====== Text shown

Ultra-Wide Bandwidth (UWB) Communications

Performed pioneering work on UWB radio and provided a foundation for the design of UWB wireless networks. Specific contributions include:

a. Propagation Measurement and Statistical Modeling: Conducted the first UWB signal propagation experiments, devised a statistical propagation channel model, and demonstrated the robustness of a UWB signal in a multipath environment.
b. Receiver Design, Analysis and Simulations: Proposed theoretical analysis and experimental techniques, all of which enabled the efficient design and accurate performance prediction of UWB transmission.
c. Transmitted-Reference (TR) Signaling for UWB Communications: Developed an analytical framework, based on a sampling expansion approach, to evaluate the performance of TR and differential TR signaling for UWB systems with autocorrelation receivers.
d. Unified Spectral Analysis: Derived general expressions for the PSD of a variety of time-hopping spread-spectrum signaling schemes in the presence of timing jitter using stochastic theory.

============

# What you need to do
1. In the UWB summary, print the passage that begins at the words "Performed pioneering work" and stops after the words "a multipath environment.".
2. Name every lettered contribution area listed in the UWB summary, using the heading that opens each one.

====== Data provided

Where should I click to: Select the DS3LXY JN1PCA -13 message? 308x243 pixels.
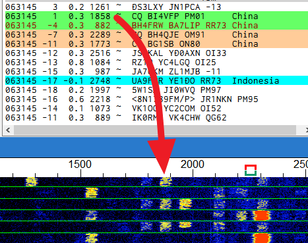[156, 7]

============

# Task-by-task results
1.
Performed pioneering work on UWB radio and provided a foundation for the design of UWB wireless networks. Specific contributions include:

a. Propagation Measurement and Statistical Modeling: Conducted the first UWB signal propagation experiments, devised a statistical propagation channel model, and demonstrated the robustness of a UWB signal in a multipath environment.

2.
a. Propagation Measurement and Statistical Modeling
b. Receiver Design, Analysis and Simulations
c. Transmitted-Reference (TR) Signaling for UWB Communications
d. Unified Spectral Analysis